Steinschneider correctly characterizes the Baraita as somewhat fantastic in its conception of the construction of the world, containing Talmudic elements, but uninfluenced by Greco-Arabic science. Its unscientific, half-mystic tendency caused it to be thrust aside in the Orient through the rising Arabic science, while in Europe, especially in France and Germany, it was regarded with special respect. From constituents of the Baraita joined with various elements of mysticism originated the kabbalistic cosmography, first presented by the Book of Raziel, and which appears in later works influenced by the latter.

==Authorship==
Older scholars considered the author of the Baraita to be the amora Samuel of Nehardea, who, according to the statements in the Talmud, was a great astronomer (it is doubtful whether Kuzari [4:29] refers to an actual astronomical work of Samuel, or to his astronomical knowledge). The newer editions have Shmuel ha-Katan as the author. This is hardly based on a tradition, but rather is due to a combination of the name "Samuel" with Shmuel ha-Katan, who is mentioned as possessing knowledge of the Ibbur. These suggestions of names have no material value. The very contents and language of the Baraita contradict the assumption that it is the work of amoraim or tannaim. Moreover, chapter 5 designates the year 4536 (=776 C.E.) as the one which, with but a slight difference, resembles the year of the Creation. The courses of the sun and moon, leap-years, and Teḳufah will repeat themselves, and calculations must begin anew from this year.

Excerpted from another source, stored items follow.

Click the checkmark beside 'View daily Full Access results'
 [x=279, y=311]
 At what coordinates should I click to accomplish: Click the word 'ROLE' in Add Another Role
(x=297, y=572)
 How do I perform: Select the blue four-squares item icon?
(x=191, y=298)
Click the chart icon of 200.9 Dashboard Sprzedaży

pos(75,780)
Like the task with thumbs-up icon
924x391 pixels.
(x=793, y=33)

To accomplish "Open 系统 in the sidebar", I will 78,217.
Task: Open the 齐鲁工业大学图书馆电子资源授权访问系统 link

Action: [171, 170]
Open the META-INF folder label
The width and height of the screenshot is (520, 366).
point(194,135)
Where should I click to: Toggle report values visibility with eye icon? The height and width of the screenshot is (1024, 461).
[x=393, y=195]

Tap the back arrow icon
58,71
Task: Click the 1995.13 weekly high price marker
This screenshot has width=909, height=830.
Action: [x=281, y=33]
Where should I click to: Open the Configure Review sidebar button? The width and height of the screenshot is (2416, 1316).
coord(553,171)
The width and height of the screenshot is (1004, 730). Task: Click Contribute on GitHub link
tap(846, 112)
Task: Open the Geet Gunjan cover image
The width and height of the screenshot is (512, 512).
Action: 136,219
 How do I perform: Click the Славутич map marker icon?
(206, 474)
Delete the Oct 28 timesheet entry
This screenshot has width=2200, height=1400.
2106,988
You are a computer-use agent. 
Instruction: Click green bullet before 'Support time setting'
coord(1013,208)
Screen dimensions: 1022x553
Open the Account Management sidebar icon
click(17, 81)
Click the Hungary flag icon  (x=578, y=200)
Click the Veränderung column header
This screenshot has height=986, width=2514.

The earliest date, then, at which the Baraita could have been written is 776. It is more difficult to determine the latest date. This question is connected with that of the relationship of the Baraita to the Pirkei de-Rabbi Eliezer (PdRE). Some have endeavored to conclude, from citations of the Baraita by Abraham ben Ḥiyyah and Judah ha-Levi, that the Baraita and PdRE originally formed one work. The portions of the Baraita now existing prove clearly that the two are fundamentally different; neither diction, subject, character, nor aim of the two works bearing any resemblance. There is distinct kinship between the two astronomic chapters of PdRE (6 and 7) and the Baraita of Samuel; but it cannot be decided which author borrowed from the other. In fact, there may have been a third source from which both drew. Zunz supposes that the astronomic chapters in PdRE originally had a slightly varying form from that of the Baraita, and that portions from each found their way into the other. This would explain how Abraham b. Ḥiyyah came to designate a Baraita as being the work of Samuel and R. Eliezer. It is certain, however, that all that is known at present (as of 1906) consists of fragments of the Samuel Baraita.